Peter Sagan bleibt von der Tour ausgeschlossen

Tour de France

Nach der Ablehnung seines Einspruchs wurde Peter Sagan von den Presseleuten belagert. | Foto: belga

Radsport-Weltmeister Peter Sagan bleibt von der 104. Tour de France ausgeschlossen. Ein Einspruch des Slowaken und seines deutschen Teams Bora-hansgrohe gegen die Disqualifikation wurde von der Jury am Mittwochvormittag vor dem Start der fünften Etappe abgelehnt.

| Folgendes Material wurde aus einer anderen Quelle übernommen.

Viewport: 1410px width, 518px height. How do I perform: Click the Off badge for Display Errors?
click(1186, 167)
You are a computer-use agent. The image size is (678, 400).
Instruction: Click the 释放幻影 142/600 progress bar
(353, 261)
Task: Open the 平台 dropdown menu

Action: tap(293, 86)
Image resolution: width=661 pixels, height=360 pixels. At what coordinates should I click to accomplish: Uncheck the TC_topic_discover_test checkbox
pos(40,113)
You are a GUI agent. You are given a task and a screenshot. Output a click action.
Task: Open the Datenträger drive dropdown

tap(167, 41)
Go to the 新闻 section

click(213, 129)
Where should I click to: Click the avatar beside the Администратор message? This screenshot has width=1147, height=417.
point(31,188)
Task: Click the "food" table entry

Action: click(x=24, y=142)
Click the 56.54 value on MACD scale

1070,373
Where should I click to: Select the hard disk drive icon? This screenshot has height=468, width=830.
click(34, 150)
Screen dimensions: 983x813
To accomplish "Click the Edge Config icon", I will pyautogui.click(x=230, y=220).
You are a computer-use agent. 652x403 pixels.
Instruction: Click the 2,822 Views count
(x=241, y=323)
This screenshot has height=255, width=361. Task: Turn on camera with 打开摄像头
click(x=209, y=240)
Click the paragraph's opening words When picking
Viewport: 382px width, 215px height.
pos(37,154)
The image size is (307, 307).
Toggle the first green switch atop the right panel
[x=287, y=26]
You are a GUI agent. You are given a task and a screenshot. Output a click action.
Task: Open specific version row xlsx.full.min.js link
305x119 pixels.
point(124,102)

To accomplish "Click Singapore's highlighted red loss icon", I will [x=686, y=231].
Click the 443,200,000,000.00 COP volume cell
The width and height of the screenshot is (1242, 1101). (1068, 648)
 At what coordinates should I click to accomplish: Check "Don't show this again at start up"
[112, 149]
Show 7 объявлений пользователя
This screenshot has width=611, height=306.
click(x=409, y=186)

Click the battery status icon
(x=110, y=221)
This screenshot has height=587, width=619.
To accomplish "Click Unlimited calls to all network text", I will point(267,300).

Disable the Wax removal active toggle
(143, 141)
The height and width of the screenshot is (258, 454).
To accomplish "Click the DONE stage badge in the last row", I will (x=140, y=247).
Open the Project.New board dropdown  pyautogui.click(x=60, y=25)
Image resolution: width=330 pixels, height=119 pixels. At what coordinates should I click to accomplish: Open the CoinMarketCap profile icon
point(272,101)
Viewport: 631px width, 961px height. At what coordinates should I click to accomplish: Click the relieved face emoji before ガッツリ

„Ich muss die Entscheidung akzeptieren. Natürlich stimme ich mit der Meinung der Jury nicht überein. Ich denke, ich habe im Sprint nichts falsch gemacht“, sagte der 27-Jährige, der um 11 Uhr vor dem Teamhotel vor die Presse trat und ein knappes Statement abgab: „Es war schlimm, dass Mark gestürzt ist, das tut mir leid. Ich hoffe, er erholt sich gut. Es war ein verrückter Sprint, aber es war nicht der erste dieser Art, und es wird nicht der letzte gewesen sein. Das war’s.“

Sagan hatte am Dienstag im Finale der vierten Etappe den Briten Mark Cavendish in Vittel mit dem Ellbogen in die Absperrung gedrängt und war daraufhin disqualifiziert worden.